Screenshot grounding data
+-------+

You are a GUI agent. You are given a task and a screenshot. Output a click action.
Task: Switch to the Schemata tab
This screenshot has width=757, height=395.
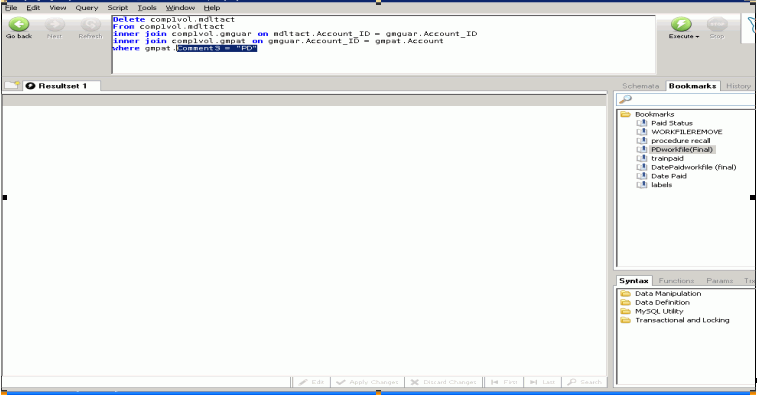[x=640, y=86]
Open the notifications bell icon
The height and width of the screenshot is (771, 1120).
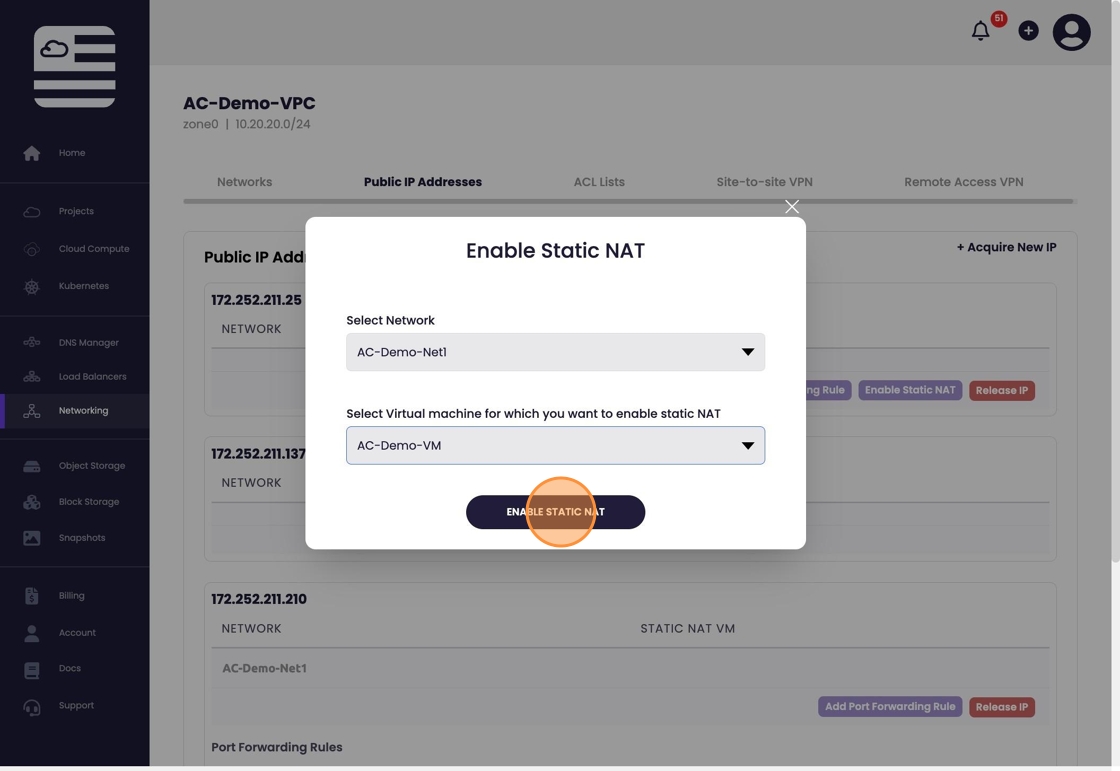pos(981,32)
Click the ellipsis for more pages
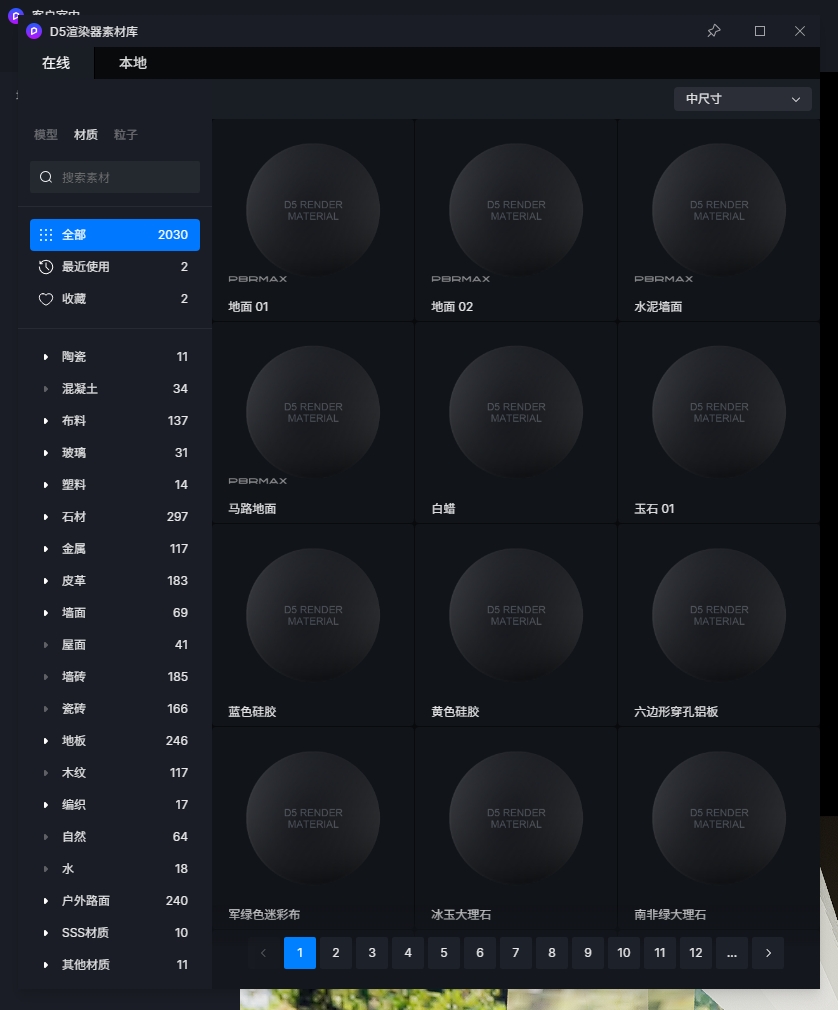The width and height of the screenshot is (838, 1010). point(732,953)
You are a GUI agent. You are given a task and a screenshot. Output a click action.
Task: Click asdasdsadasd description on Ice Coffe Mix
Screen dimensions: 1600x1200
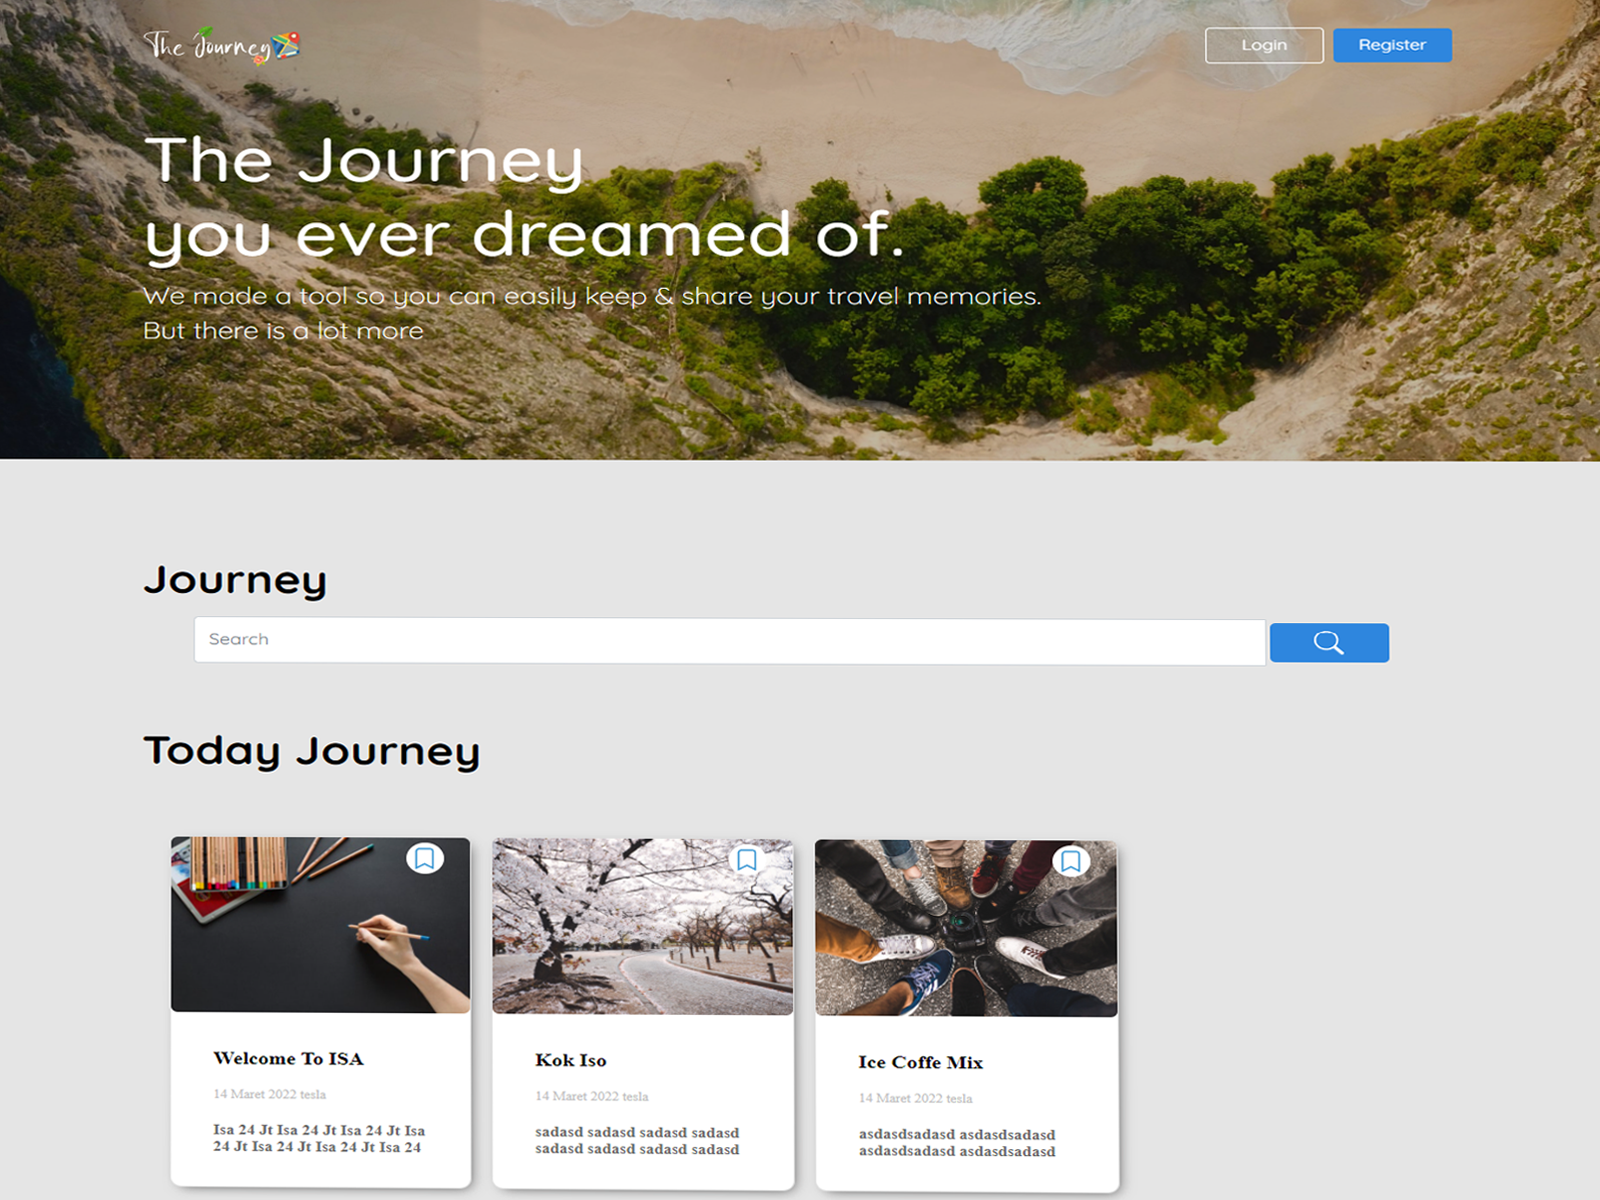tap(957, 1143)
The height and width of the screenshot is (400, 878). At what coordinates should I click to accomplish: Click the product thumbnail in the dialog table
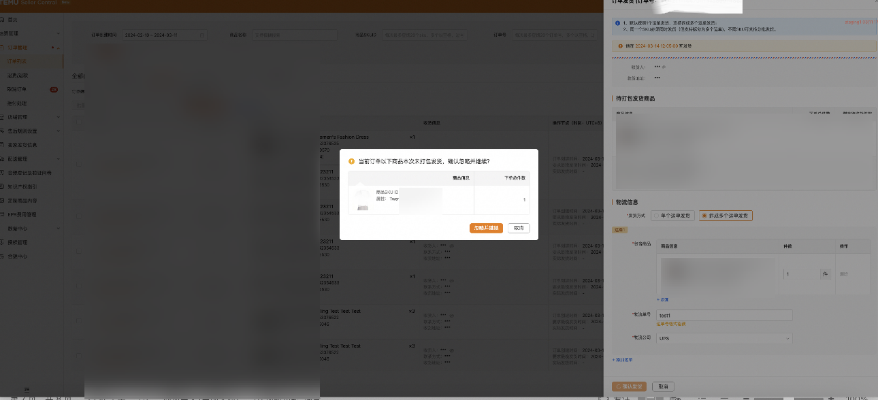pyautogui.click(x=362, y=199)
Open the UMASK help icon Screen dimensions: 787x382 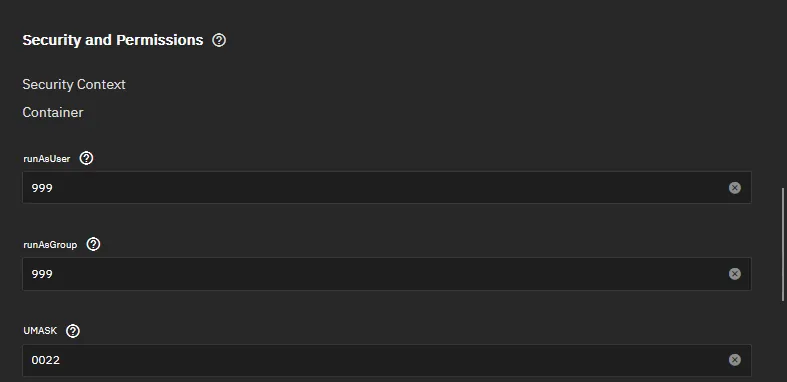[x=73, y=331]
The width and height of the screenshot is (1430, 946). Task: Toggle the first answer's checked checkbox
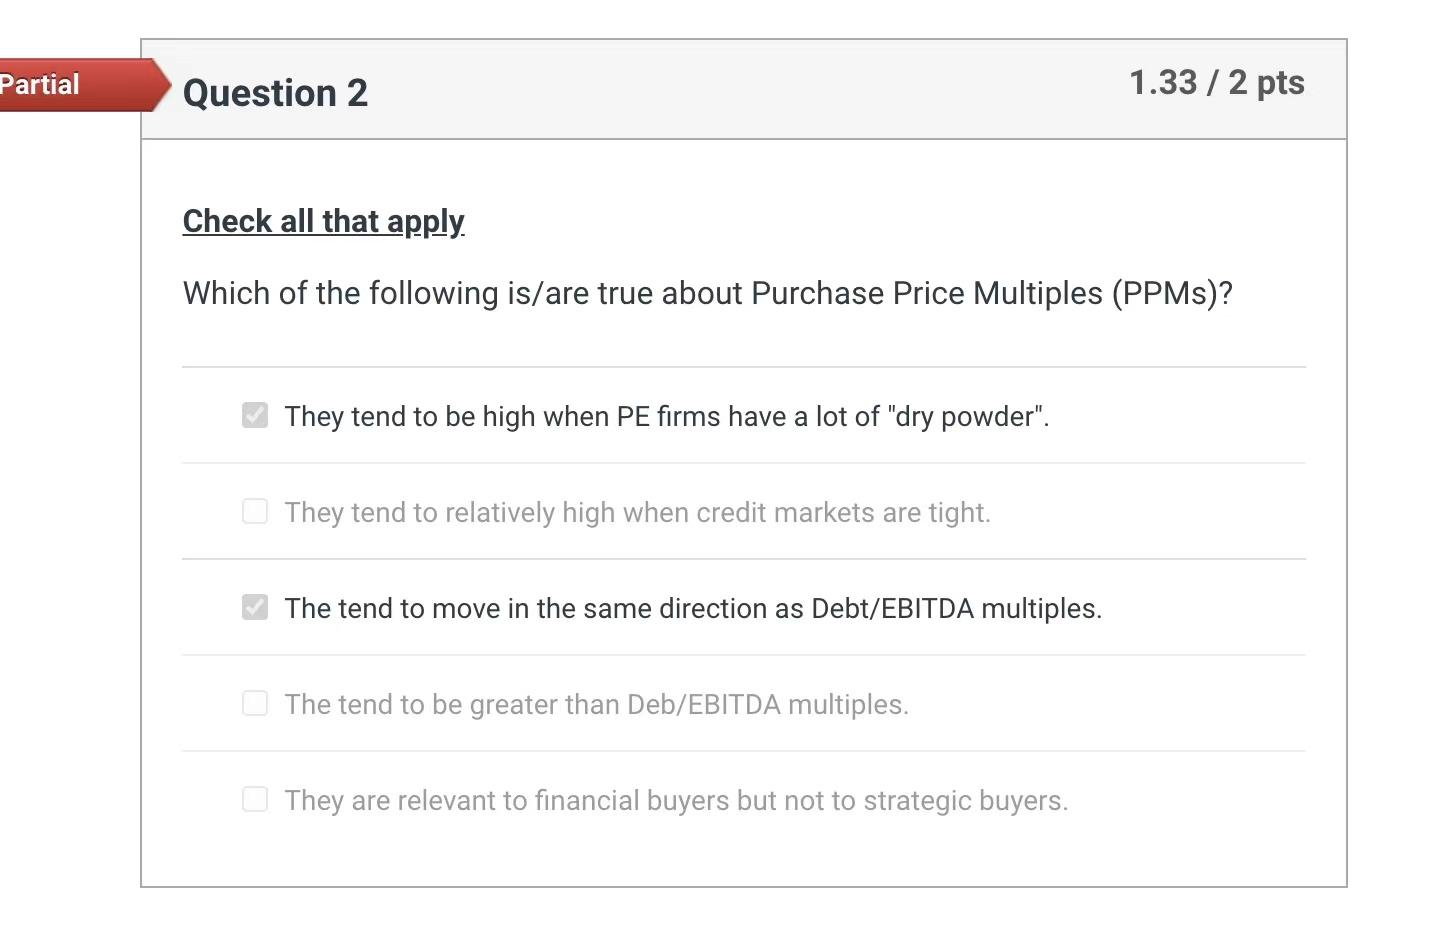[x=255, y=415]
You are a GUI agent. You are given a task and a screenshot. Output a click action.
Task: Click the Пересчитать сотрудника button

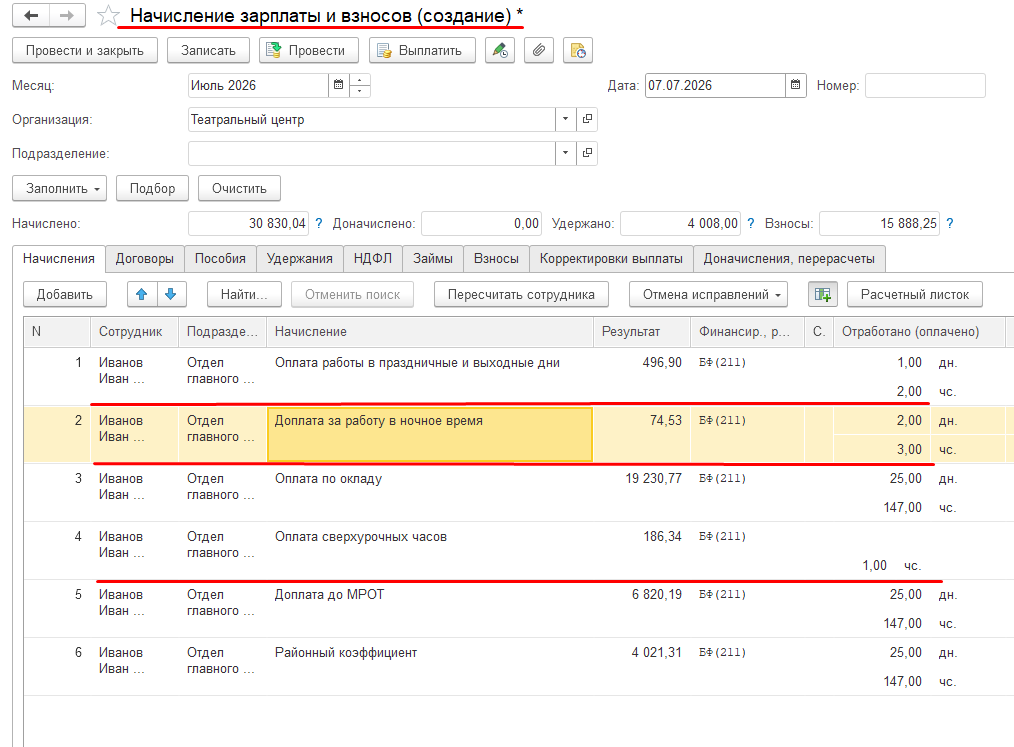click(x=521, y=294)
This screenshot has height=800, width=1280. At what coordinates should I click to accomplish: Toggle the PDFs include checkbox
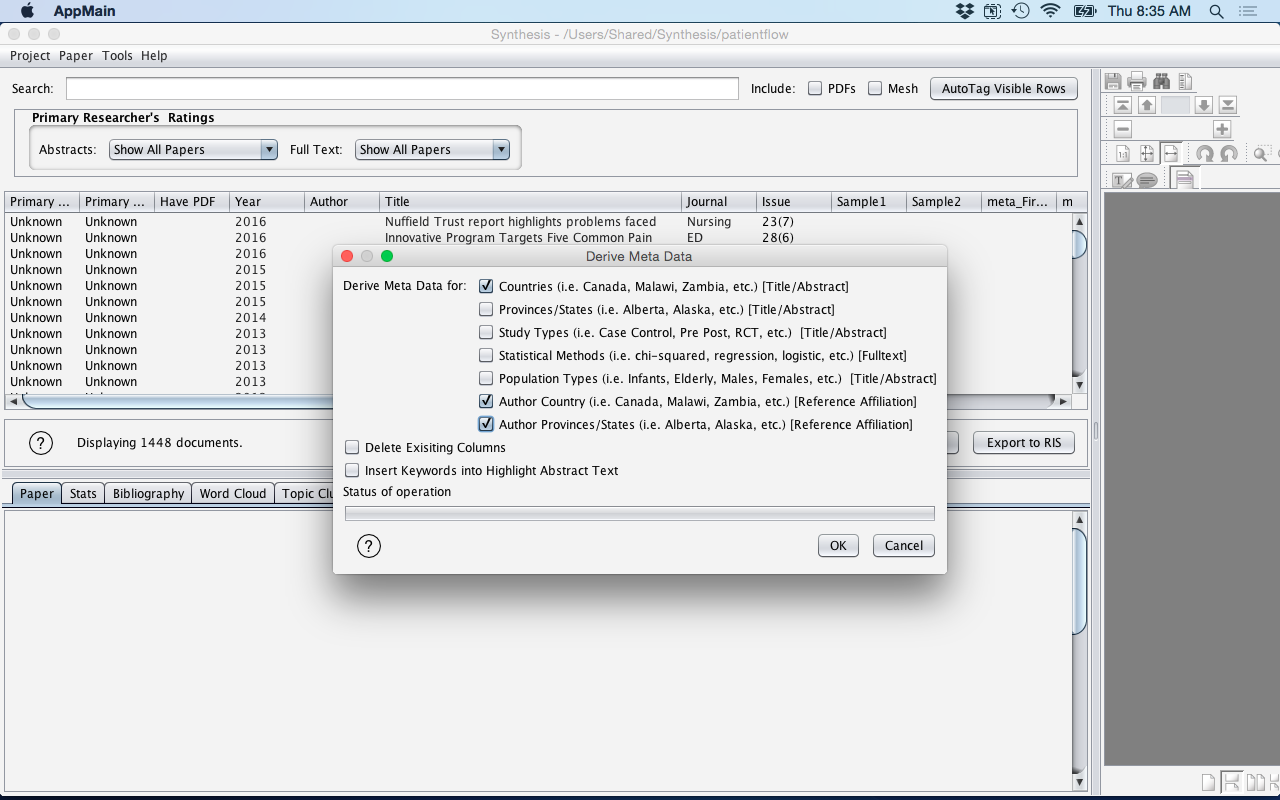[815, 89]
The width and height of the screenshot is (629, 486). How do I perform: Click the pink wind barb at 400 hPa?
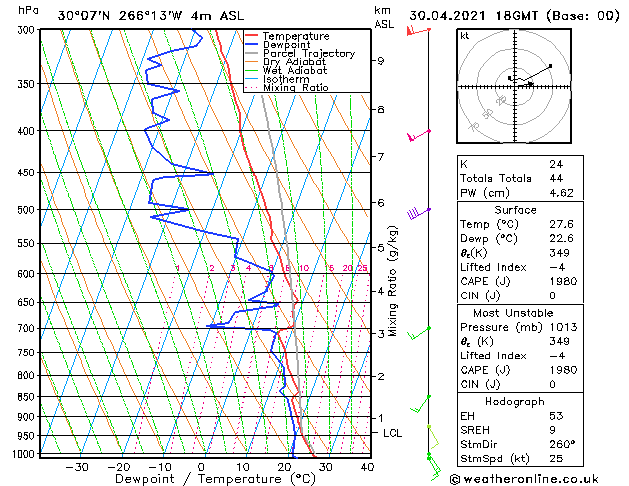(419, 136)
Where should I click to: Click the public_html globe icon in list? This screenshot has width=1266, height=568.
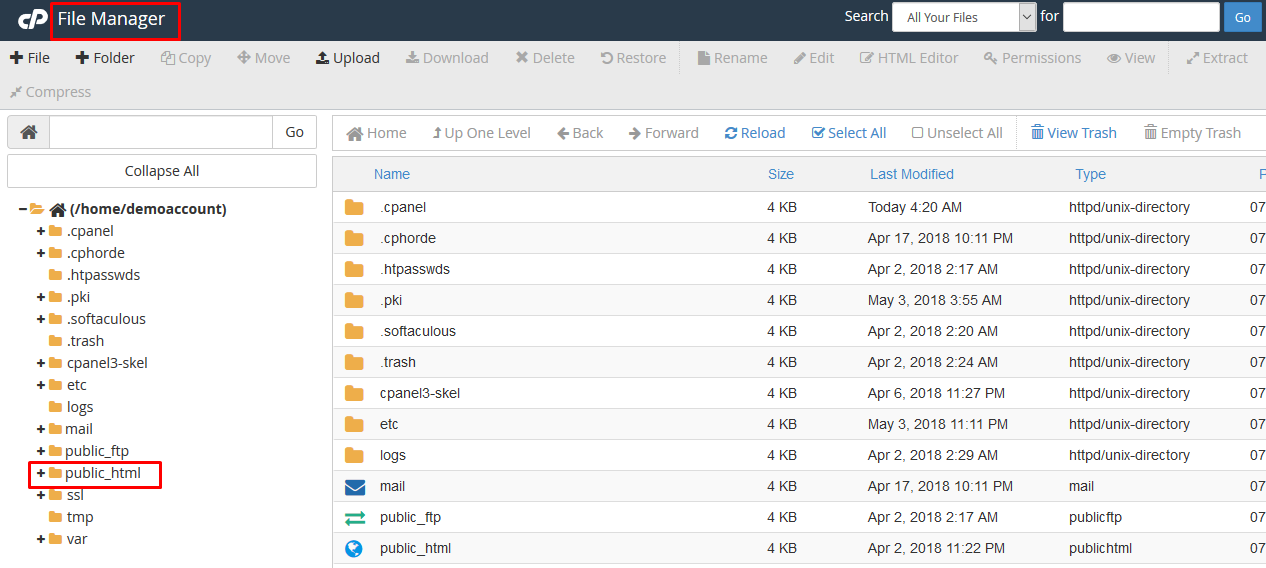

+-------+

In the copy, leave out all pictures, and retype exactly each line from the one with "The width and height of the screenshot is (1430, 946)." through the last line of the entries.

The width and height of the screenshot is (1430, 946). Task: Toggle the first answer's checked checkbox
[x=255, y=415]
You are a GUI agent. You are given a task and a screenshot. Output a click action.
Task: Click the Пересчитать сотрудника button

click(x=521, y=294)
This screenshot has height=800, width=1280. At what coordinates should I click to accomplish: Toggle the PDFs include checkbox
[815, 89]
The width and height of the screenshot is (629, 486). How do I perform: Click the pink wind barb at 400 hPa?
(419, 136)
Where should I click to: Click the public_html globe icon in list? This screenshot has width=1266, height=568.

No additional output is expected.